(Source records)

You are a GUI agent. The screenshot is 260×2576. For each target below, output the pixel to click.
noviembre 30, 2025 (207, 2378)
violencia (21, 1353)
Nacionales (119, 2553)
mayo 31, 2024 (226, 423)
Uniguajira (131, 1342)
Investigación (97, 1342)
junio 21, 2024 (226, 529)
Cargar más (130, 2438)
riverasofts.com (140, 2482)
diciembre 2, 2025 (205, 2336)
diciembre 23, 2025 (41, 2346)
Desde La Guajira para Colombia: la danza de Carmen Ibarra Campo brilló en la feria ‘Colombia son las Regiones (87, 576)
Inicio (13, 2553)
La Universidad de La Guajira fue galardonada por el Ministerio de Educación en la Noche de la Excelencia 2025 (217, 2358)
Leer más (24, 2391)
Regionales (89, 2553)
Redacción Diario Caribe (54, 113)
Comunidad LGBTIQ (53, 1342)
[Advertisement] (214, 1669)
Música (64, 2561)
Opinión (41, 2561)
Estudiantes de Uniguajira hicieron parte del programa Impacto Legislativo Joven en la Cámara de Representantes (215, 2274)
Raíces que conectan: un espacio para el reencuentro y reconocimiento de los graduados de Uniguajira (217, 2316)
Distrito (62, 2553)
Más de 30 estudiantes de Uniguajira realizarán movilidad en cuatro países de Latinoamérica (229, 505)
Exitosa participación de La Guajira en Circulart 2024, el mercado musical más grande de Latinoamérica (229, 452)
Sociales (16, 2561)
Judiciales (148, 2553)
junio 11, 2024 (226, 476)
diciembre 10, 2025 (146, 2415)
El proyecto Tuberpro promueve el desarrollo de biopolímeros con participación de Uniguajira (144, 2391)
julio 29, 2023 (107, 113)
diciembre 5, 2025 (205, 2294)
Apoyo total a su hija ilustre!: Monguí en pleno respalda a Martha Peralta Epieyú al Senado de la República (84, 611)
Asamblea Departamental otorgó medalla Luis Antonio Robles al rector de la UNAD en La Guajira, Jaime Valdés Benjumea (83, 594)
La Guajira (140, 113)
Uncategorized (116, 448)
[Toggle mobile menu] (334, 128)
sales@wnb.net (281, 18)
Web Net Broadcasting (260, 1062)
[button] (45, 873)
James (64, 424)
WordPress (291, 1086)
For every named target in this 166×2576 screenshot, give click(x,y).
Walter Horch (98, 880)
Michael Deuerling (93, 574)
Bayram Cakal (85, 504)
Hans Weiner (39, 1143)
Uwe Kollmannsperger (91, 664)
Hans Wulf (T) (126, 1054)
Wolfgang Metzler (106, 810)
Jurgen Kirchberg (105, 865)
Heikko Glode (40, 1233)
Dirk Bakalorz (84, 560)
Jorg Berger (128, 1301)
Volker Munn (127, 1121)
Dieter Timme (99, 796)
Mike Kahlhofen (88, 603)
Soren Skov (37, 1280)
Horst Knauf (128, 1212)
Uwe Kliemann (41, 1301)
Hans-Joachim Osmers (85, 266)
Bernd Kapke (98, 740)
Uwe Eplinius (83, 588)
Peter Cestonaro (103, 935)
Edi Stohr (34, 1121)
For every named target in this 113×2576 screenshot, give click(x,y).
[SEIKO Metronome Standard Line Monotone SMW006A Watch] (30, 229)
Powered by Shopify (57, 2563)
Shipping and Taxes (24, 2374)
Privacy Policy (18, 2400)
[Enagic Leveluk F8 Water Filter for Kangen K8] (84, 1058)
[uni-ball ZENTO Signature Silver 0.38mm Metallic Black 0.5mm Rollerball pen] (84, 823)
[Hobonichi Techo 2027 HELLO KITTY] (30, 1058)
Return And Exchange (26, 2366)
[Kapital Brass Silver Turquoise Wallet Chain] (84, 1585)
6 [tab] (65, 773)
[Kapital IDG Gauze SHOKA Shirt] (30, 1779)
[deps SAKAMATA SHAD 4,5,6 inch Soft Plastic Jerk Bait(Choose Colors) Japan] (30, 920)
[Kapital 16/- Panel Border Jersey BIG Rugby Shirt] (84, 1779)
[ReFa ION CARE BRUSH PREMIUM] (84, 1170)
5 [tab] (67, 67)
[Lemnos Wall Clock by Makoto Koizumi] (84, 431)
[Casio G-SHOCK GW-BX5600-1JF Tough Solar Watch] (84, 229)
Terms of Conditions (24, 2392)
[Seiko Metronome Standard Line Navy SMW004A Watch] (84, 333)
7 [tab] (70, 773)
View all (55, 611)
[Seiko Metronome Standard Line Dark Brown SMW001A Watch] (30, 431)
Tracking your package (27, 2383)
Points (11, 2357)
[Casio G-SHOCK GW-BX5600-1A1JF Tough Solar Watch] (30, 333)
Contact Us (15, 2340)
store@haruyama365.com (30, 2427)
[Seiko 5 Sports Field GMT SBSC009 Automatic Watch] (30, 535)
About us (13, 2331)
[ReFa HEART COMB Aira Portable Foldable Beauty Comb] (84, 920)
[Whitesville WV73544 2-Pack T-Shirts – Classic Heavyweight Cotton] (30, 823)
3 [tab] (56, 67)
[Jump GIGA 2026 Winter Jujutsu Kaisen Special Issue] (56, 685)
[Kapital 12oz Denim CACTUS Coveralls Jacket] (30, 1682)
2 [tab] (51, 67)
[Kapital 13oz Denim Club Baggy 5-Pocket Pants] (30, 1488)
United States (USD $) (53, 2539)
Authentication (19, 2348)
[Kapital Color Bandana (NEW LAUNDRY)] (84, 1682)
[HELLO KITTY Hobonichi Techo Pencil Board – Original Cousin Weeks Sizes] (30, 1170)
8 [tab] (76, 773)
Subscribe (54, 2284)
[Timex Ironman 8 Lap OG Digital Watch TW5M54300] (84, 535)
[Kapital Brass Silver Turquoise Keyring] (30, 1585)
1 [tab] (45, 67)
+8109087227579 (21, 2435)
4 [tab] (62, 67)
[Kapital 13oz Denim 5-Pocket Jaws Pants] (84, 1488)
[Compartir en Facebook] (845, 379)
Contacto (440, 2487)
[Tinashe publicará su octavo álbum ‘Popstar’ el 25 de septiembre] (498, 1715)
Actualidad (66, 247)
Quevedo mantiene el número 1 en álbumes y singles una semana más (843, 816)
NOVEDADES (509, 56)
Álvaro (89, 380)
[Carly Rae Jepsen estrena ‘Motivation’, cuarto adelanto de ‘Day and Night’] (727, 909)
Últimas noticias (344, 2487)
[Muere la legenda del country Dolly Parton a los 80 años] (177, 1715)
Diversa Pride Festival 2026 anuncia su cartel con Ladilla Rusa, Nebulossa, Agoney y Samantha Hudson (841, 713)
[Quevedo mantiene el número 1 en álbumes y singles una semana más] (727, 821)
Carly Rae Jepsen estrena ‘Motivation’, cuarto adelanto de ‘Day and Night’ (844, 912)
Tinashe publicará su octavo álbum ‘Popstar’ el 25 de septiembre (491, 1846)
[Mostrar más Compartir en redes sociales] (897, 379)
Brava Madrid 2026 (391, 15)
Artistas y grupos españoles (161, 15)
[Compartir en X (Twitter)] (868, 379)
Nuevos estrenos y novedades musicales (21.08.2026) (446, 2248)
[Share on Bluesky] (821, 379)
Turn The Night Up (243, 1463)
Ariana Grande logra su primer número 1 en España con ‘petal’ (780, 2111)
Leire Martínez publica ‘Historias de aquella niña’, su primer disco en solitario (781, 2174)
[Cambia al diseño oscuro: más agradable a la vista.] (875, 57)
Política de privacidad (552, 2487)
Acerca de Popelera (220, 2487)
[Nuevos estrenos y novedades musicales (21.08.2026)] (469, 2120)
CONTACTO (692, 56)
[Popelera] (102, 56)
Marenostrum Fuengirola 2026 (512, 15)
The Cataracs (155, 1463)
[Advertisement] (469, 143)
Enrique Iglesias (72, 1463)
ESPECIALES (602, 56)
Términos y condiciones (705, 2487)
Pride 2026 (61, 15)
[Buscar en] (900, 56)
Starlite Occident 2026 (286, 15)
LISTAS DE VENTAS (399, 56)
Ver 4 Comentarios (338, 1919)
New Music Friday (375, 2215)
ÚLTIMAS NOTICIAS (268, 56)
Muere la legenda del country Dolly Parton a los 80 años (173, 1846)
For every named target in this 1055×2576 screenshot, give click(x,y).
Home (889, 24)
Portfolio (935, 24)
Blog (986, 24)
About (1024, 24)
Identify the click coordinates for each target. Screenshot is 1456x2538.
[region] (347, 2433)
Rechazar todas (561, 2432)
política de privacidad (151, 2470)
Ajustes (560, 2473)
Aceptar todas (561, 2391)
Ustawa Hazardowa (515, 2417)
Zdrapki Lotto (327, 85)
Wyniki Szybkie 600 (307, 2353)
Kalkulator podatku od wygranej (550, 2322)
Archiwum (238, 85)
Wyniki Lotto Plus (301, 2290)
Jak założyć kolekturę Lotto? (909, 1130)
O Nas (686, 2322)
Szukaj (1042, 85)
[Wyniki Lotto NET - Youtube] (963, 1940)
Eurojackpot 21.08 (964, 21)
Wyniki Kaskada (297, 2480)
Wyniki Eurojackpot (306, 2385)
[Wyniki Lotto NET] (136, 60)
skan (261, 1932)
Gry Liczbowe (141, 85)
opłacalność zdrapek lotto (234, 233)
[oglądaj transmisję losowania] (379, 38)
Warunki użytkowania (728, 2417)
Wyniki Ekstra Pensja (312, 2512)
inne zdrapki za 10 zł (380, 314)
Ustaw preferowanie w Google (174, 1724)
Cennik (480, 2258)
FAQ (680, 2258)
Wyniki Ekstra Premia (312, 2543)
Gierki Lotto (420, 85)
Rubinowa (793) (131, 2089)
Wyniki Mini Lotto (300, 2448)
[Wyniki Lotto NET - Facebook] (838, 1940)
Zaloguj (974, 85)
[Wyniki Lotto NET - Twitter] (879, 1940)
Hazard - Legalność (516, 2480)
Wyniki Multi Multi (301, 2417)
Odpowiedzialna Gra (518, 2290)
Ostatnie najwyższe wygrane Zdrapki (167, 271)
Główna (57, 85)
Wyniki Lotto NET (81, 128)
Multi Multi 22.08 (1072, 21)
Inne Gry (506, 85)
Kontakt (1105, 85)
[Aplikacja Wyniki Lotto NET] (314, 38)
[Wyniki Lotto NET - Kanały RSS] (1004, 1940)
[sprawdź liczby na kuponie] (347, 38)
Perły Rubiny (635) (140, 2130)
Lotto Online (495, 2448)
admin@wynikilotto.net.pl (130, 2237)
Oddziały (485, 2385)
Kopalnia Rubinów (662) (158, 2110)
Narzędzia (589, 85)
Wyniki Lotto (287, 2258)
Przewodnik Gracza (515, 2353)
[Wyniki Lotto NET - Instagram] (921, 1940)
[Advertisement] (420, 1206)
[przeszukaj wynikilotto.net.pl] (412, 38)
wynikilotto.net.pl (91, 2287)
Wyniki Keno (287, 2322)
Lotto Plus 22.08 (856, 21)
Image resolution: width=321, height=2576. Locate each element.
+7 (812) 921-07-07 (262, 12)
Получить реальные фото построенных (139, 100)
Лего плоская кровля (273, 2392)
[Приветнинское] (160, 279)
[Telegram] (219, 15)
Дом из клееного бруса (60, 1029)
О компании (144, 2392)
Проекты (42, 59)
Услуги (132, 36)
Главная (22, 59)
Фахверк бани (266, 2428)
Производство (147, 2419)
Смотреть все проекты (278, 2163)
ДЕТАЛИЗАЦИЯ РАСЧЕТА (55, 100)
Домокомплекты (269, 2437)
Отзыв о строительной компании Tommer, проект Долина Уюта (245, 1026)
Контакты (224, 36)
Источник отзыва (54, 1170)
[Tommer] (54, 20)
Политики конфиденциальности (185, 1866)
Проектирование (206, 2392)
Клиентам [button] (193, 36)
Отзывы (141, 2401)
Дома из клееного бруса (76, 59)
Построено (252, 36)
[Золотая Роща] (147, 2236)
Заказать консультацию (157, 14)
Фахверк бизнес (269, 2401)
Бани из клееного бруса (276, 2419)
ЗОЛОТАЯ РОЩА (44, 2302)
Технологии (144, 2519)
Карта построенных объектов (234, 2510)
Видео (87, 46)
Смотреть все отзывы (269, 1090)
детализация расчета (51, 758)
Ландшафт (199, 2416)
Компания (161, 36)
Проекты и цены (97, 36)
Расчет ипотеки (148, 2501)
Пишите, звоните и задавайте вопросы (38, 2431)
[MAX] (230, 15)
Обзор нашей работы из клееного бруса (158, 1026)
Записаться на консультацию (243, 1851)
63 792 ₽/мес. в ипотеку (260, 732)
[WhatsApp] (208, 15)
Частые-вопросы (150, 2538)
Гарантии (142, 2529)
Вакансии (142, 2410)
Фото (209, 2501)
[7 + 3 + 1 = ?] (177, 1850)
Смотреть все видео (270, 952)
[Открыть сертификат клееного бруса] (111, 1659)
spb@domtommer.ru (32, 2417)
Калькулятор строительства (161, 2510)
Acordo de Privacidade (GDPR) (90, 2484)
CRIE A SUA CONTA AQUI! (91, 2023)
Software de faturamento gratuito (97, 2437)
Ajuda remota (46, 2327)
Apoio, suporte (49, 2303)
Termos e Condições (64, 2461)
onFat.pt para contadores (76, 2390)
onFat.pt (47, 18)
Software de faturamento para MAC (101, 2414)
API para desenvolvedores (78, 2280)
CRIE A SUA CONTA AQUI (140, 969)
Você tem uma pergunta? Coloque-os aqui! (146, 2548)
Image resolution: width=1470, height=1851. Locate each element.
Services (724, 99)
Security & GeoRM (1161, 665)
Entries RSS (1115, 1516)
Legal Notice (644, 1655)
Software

What is being asked: In the data above, find the line that contains "Desde La Guajira" and the line that contains "diciembre 10, 2025 (146, 2415)". Repeat exactly those lines and every line between them, and only those.

Answer to the problem:
Desde La Guajira para Colombia: la danza de Carmen Ibarra Campo brilló en la feria ‘Colombia son las Regiones (87, 576)
Inicio (13, 2553)
La Universidad de La Guajira fue galardonada por el Ministerio de Educación en la Noche de la Excelencia 2025 (217, 2358)
Leer más (24, 2391)
Regionales (89, 2553)
Redacción Diario Caribe (54, 113)
Comunidad LGBTIQ (53, 1342)
[Advertisement] (214, 1669)
Música (64, 2561)
Opinión (41, 2561)
Estudiantes de Uniguajira hicieron parte del programa Impacto Legislativo Joven en la Cámara de Representantes (215, 2274)
Raíces que conectan: un espacio para el reencuentro y reconocimiento de los graduados de Uniguajira (217, 2316)
Distrito (62, 2553)
Más de 30 estudiantes de Uniguajira realizarán movilidad en cuatro países de Latinoamérica (229, 505)
Exitosa participación de La Guajira en Circulart 2024, el mercado musical más grande de Latinoamérica (229, 452)
Sociales (16, 2561)
Judiciales (148, 2553)
junio 11, 2024 (226, 476)
diciembre 10, 2025 (146, 2415)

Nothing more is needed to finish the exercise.